From 000c68ffb20f3423ad79184e7ac408c224503fd9 Mon Sep 17 00:00:00 2001
From: Aimee Barciauskas <aimee@developmentseed.org>
Date: Fri, 1 Nov 2024 15:25:13 -0700
Subject: [PATCH] Passing compression test

---
 conftest.py                                   | 16 ++++++-----
 .../test_writers/test_icechunk_append.py      | 28 +++++++++----------
 virtualizarr/writers/icechunk.py              |  2 --
 virtualizarr/zarr.py                          |  2 +-
 4 files changed, 24 insertions(+), 24 deletions(-)

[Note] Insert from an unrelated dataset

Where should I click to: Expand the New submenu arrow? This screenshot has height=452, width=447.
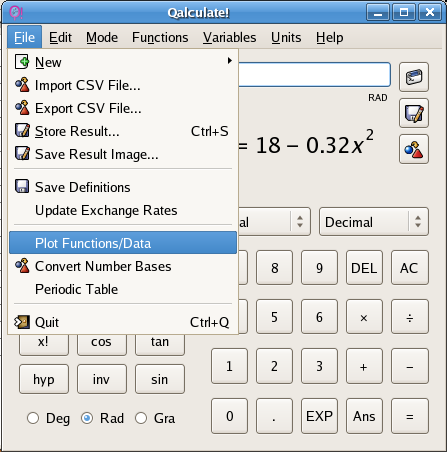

diff --git a/conftest.py b/conftest.py
index 9f9da924..7cacb3f0 100644
--- a/conftest.py
+++ b/conftest.py
@@ -37,20 +37,22 @@ def netcdf4_file(tmpdir):
 
 @pytest.fixture
 def compressed_netcdf4_files(tmpdir):
-    ds = xr.tutorial.open_dataset("air_temperature")
+    # without chunks={} we get a compression error: zlib.error: Error -3 while decompressing data: incorrect header check
+    ds = xr.tutorial.open_dataset("air_temperature", chunks={})
+    ds1 = ds.isel(time=slice(None, 1460))
+    ds2 = ds.isel(time=slice(1460, None))
     # Define compression options for NetCDF
     encoding = {
-        var: dict(compression="gzip", compression_opts=4) for var in ds.data_vars
+        # without encoding the chunksizes, irregular ones are chosen
+        var: dict(zlib=True, complevel=4, chunksizes=(1460, 25, 53))
+        for var in ds.data_vars
     }
 
-    ds1 = ds.isel(time=slice(None, 1460))
-    ds2 = ds.isel(time=slice(1460, None))
-
     # Save it to disk as netCDF (in temporary directory)
     filepath1 = f"{tmpdir}/air1_compressed.nc"
     filepath2 = f"{tmpdir}/air2_compressed.nc"
-    ds1.to_netcdf(filepath1, engine="h5netcdf", encoding=encoding)
-    ds2.to_netcdf(filepath2, engine="h5netcdf", encoding=encoding)
+    ds1.to_netcdf(filepath1, encoding=encoding, engine="h5netcdf")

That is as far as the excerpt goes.